- **EXTRAIT DU DOCUMENT**
↓↓↓
I. Semis à demeure. Il faut environ soixante ans, pour qu’un noyer soit dans sa grande force : il est rare que celui qui le sème voie sa plus grande élévation ; mais un père de famille vit dans ses enfans, & sa plus douce satisfaction est de travailler pour eux. Du semis à demeure, il résulte que la noix enfonce profondément son pivot en terre ; que la pousse de la tige gagne plus de dix ans en avance, sur la noix semée en même temps dans la pépinière, & dont l’arbre a été ensuite replanté ; le tronc s’élève beaucoup plus haut, plus droit, & on est le maître de l’arrêter à la hauteur qu’on désire, soit en retranchant son sommet, soit en élaguant les branches inférieures. Tout le monde sait à quel bon prix on vend un beau tronc de noyer, soit pour la menuiserie, soit pour la construction des fortes machines, &c. Cet arbre mérite donc, à tous égards, qu’on s’occupe sérieusement de sa culture. L’hiver de 1709 en fit périr la majeure partie en France & en Europe, & les Hollandois, qui ont toujours les yeux ouverts sur leurs intérêts, firent une spéculation ; ils achetèrent presque tous ces arbres, & les revendirent ensuite très-chèrement, pendant un grand nombre d’années. Au moyen du semis à demeure, il est possible de couvrir de verdure les masses & les chaînes de rochers, pourvu qu’ils présentent des scissures ; la racine ou pivot du noyer va profondément chercher sa nourriture, & comme son travail & ses efforts sont continuels, on a vu de telles racines séparer des blocs, des couches de rochers d’une prodigieuse grosseur. Il n’est pas à craindre que les ouragans les plus furieux enlèvent ces arbres à pivots, comme ceux qui ont été replantés ; ils les rompront & les briseront plutôt. Je doute qu’il existe aucun arbre dont le pivot s’enfonce plus profondément, dès qu’il ne trouve pas une résistance invincible ; alors, il donne très-peu de chevelus & de racines latérales. L’expérience a prouvé que le volume des branches est toujours en raison de celui des racines ; il n’est donc pas surprenant qu’un pivot aussi prodigieux fasse un effort incroyable, lorsqu’il se trouve gêné entre deux blocs, ou entre deux couches, & qu’à la longue il les sépare.
↑↑↑
- **CONSIGNES**
A – D’après l’extrait sur le noyer, combien de temps faut-il environ pour qu’un noyer atteigne sa grande force ?
B – Énumérez les conséquences du semis à demeure données dans la phrase de l’extrait sur le noyer qui commence par « Du semis à demeure, il résulte que ».

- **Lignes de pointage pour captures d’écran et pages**
↓↓↓
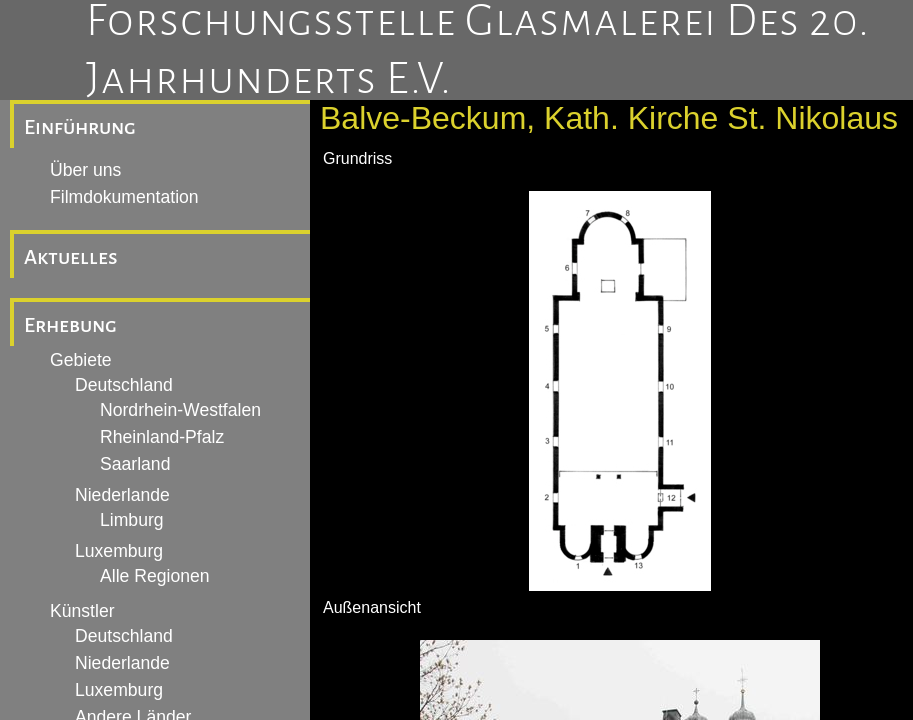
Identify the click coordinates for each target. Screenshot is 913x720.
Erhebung (70, 325)
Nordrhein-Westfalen (180, 410)
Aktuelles (71, 257)
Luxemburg (119, 551)
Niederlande (122, 495)
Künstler (82, 611)
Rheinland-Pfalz (162, 437)
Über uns (85, 170)
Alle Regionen (155, 576)
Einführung (80, 127)
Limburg (132, 520)
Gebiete (81, 360)
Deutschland (124, 385)
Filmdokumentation (124, 197)
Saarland (135, 464)
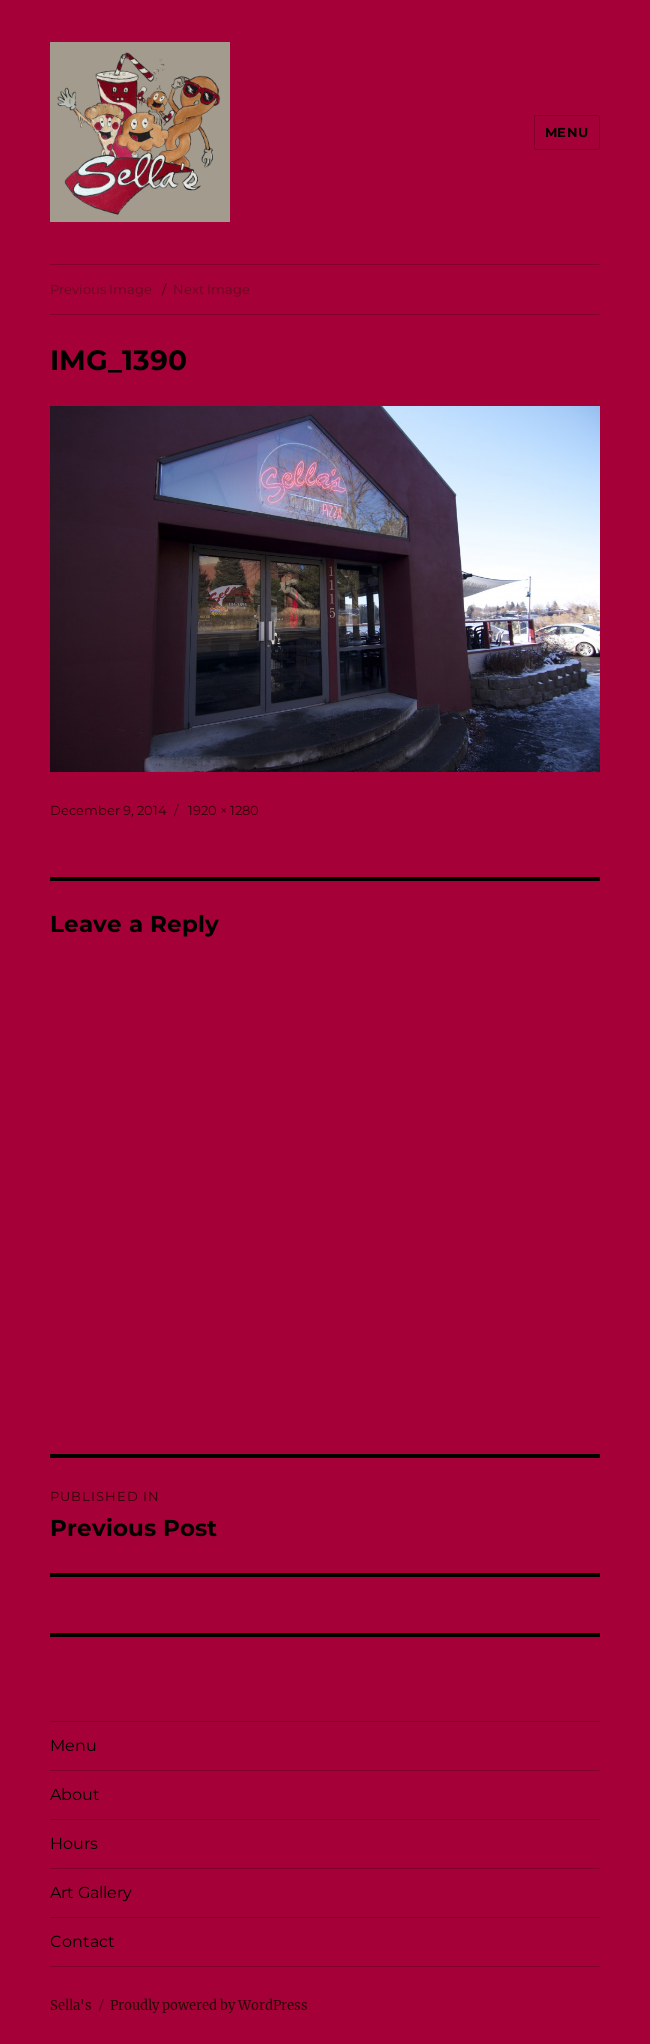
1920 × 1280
↑↑↑
- **RÉPONSES PAR CONSIGNE**
A – Environ soixante ans.

B –
- La noix enfonce profondément son pivot en terre.
- La pousse de la tige gagne plus de dix ans d’avance sur la noix semée en même temps en pépinière puis replantée.
- Le tronc s’élève beaucoup plus haut et plus droit.
- On peut arrêter le tronc à la hauteur désirée, en retranchant son sommet ou en élaguant les branches inférieures.